Kekosongan regulasi itu terjadi lantaran terdapat modus yang dilakukan pihak tertentu di luar proses kampanye. Modus ini dilakukan oleh pihak yang tidak terkait dengan peserta Pemilihan Umum (Pemilu). Undang – Undang (UU) Pemilu sendiri pun belum mampu menjangkau praktik dengan modus tersebut.
“Masih terdapat kekosongan hukum terkait penindakan terhadap ujaran kebencian dan politisasi SARA dalam pelaksanaan Pilkada. Karena modus yang dilakukan di luar kampanye dan oleh pihak yang tidak terkait dengan peserta Pemilu belum mampu dijangkau UU pemilihan,” ucap Anggota Bawaslu RI, Ratna Dewi Pettalolo dalam diskusi virtual, Kamis (13/8/2020).

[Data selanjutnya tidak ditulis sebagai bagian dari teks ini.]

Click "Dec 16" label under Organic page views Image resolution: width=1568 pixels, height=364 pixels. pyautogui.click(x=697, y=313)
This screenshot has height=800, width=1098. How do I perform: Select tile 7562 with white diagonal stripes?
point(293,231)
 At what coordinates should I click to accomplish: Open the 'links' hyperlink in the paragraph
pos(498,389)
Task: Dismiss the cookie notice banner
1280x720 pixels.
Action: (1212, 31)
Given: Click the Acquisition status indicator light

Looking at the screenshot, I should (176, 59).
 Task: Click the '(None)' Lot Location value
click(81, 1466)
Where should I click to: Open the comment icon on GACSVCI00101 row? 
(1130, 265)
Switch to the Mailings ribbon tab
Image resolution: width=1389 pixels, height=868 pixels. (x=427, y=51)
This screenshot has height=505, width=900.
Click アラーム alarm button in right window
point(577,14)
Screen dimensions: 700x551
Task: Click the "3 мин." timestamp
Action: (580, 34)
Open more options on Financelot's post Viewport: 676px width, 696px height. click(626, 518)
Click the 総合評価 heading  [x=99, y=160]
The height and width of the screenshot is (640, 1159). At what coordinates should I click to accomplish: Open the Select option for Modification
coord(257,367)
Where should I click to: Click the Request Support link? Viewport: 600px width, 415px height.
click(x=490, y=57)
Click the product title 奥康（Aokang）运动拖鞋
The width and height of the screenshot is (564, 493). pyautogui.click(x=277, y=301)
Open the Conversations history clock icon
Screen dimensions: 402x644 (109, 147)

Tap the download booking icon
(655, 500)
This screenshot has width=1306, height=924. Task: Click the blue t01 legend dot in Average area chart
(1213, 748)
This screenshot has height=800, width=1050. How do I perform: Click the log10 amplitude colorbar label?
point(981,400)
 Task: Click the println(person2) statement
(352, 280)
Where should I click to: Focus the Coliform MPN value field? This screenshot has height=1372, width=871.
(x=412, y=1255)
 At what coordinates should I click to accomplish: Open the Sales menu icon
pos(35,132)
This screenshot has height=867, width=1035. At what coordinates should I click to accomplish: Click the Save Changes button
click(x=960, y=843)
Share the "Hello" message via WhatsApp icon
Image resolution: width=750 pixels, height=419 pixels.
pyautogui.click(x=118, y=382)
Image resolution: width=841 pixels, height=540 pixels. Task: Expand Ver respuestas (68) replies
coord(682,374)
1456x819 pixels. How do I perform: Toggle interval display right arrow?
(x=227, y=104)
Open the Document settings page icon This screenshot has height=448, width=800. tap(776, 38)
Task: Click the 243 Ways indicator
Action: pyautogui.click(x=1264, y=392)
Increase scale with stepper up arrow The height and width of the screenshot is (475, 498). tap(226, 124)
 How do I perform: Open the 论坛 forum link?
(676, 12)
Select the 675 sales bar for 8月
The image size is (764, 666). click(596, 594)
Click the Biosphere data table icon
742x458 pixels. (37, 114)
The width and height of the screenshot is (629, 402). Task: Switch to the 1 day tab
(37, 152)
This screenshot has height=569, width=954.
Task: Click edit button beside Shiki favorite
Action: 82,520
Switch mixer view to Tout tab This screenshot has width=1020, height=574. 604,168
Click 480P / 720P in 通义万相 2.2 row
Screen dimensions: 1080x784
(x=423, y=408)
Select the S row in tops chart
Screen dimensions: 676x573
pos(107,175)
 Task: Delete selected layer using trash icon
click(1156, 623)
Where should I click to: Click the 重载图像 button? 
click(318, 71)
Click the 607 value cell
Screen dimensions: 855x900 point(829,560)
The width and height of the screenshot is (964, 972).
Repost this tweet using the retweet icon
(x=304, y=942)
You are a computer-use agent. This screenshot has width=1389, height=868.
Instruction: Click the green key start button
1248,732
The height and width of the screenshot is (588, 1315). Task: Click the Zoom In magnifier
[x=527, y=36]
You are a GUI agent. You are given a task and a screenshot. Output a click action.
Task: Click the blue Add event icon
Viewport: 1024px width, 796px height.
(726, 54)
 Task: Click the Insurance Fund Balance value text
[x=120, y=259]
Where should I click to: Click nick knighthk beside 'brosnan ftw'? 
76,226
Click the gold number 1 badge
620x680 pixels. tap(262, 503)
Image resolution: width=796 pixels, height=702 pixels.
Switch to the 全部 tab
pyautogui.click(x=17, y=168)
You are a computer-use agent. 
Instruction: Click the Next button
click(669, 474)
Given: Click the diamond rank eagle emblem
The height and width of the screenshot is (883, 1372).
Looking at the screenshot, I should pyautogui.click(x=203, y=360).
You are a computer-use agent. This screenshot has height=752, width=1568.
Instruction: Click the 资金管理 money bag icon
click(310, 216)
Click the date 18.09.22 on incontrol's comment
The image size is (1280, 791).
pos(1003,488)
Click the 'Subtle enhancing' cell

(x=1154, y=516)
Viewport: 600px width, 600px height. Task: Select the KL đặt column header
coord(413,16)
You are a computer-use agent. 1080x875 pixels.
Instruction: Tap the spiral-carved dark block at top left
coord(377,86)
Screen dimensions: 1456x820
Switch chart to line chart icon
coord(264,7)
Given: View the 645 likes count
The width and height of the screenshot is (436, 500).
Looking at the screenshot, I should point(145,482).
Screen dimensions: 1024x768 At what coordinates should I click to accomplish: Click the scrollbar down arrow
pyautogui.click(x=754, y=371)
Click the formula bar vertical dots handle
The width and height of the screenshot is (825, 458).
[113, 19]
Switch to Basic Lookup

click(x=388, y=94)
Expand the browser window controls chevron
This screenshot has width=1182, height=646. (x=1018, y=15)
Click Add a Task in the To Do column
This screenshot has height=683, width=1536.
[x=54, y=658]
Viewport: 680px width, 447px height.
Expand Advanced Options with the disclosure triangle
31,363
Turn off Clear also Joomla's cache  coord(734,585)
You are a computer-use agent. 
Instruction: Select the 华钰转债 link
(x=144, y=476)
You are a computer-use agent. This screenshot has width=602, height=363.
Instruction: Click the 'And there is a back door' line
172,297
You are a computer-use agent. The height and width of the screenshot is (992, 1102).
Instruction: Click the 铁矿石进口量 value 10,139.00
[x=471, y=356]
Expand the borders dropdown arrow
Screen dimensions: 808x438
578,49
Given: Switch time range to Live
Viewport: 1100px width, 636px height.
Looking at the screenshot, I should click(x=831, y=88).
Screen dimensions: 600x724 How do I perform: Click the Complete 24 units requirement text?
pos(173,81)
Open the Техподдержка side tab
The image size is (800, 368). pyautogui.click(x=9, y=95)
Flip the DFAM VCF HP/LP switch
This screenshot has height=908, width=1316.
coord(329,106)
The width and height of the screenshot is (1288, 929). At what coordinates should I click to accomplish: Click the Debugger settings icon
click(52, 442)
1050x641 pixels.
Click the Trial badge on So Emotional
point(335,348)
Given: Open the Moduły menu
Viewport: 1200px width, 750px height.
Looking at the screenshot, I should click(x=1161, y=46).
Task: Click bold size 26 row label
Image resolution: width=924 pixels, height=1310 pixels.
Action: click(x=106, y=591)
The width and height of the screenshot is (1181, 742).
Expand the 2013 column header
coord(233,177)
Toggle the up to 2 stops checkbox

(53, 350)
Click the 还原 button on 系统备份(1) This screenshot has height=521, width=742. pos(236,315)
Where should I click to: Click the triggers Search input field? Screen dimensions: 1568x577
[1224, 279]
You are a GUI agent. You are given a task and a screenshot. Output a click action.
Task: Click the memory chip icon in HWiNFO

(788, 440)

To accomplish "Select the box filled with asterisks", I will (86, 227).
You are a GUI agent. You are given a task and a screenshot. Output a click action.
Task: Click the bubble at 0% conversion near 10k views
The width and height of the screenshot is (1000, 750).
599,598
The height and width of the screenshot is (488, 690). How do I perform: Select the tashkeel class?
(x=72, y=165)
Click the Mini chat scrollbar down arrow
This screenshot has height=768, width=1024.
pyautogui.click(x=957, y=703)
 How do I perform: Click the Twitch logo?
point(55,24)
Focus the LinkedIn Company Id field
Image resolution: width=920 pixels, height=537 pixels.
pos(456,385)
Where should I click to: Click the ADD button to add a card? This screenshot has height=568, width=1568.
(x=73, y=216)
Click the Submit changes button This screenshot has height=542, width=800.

Dia menguraikan, diperlukan redesain atau rancangan ulang regulasi pemilihan yang lebih mampu mengantisipasi, serta mencegah praktik politisasi SARA secara efektif. Berkenaan dengan ini, sanksi terhadap pelanggarnya mesti dipertegas dan tanggung jawab pelaksanaan kampanye juga harus dikaitkan langsung dengan partai politik (Parpol) pengusung.
“Sanksi pelanggaran juga harus dipertegas dan tanggung jawab pelaksanaan kampanye juga dapat dikaitkan kepada Parpol pengusung,” pungkas Ratna.